When I was in high school I experienced an event that changed who I am, or more possibly made me realize who I am.  At 16 I wanted to view myself as a gladiator, ready and capable of glory on the gridiron.   Mr. Smith was my catalyst.   He was the physics teacher, but also would teach other classes such as history and geography.  Once in a class, not sure what it was or what topic, he pointed to me and said lets hear what Socrates has to say on the topic. At the time, I took it in stride but was stung some because it seemed I was called out for being different.  At 16, who wants to be different?  Later that year in the summer I worked out and trained to play football.  I was in great shape and extremely confident, probably foolishly so.  In August I had an appendectomy and thus ended my gladiatorial ambitions.  However I came away with a knowledge of myself, that I could get in shape, I could be strong if I wanted to put the work into making myself that gladiator.

In a parallel event, Sister Boneventure gave me a book at 15 or 16, which seemed odd at the time.  It was Lord of the Rings, book 1 or 2.  It happened right after she saw me nearly beat up a bully in her class room (for some reason I didn’t get in trouble), maybe she thought I would relate to Frodo, in any case it set me on a lifelong interest in reading. Thank you Sister, and J.R.R Tolkien!  So when much later I ran across Plato’s treatise on Socrates in a second hand book store, I was willing to give it a go.  I was curious and more open to think about that nickname from high school, so I took the time to read it.  I wanted to know what was meant by this nickname that few probably knew stung me some when I was young.   I learned about the Socratic method, I learned how to abstract my self interest long enough to develop perspective and understanding of myself and situations and issues of life.   I found that to discover essential truths, one needed perspective, the ability to see from a distance and the strength of character to accept truth, no matter how much it may hurt.  Furthermore I realized that to lead others to logic, reasoning and success I needed a poets ability to communicate simply and succinctly… sure at this moment you are probably wondering where some of that brevity is…  in any event, with much practice I found myself able to live and operate this way.  As a result I believe that I’ve enjoyed accomplishments, success, and even happiness in this world because of this drive toward a philosopher/poet view of the world.  So did Mr.
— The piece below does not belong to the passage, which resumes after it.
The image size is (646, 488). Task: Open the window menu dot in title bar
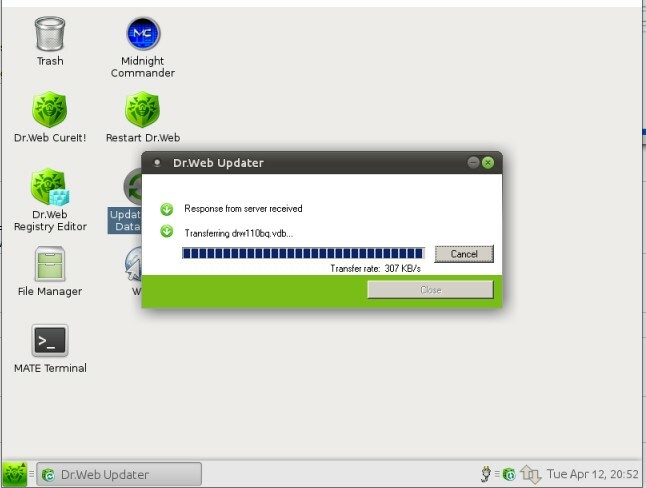pos(157,163)
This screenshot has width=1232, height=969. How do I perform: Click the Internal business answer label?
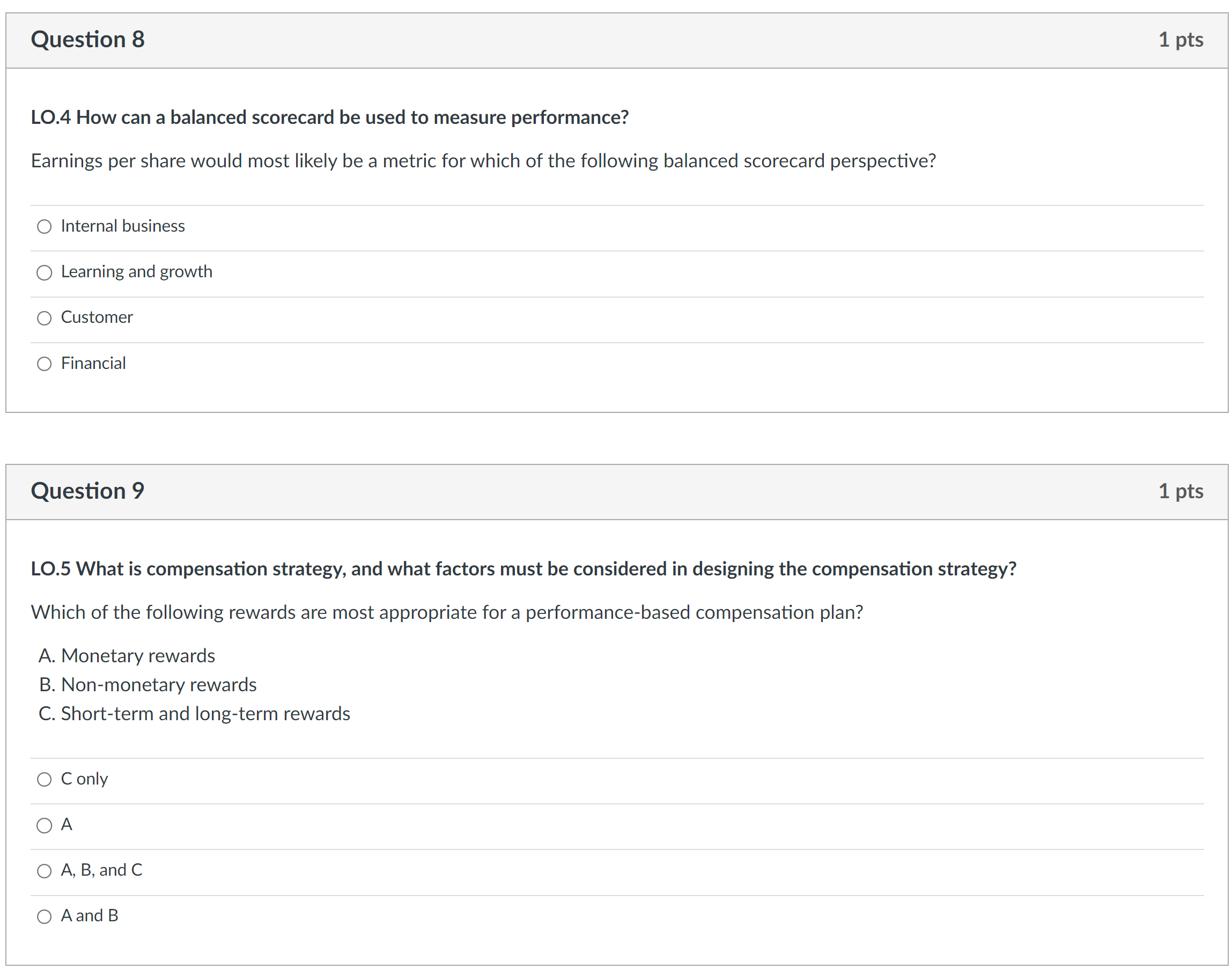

Smith see in me a young man that could be a philosopher/poet, and should be instead of a gladiator, or was it just a fun thing to say at that moment in time.  I’m sure I’ll never know, but I’m also sure that he said it and it did result in a tremendous positive affect on me.  Many others provided positive role models, especially my parents and influenced me in so many ways, but this one statement of observation on his part or likely more accurately a challenge on his part shaped my approach to life, love, family and business.   Sister Boneventure, will never know that she enable in me a passion for reading, that allowed me to follow my curiosity and pursue knowledge that I would never have acquired otherwise.

I hope that in someday, in someway I have a similar affect on others and challenge them to enjoy the benefits of perspective, logic, thinking and a poets capacity to communicate.  Maybe others will think about it in the future and realize that the Socratic Method of ancient times has value in all we are and will be.  Amazing how thought and challenges at impressionable ages carry through from generation to generation.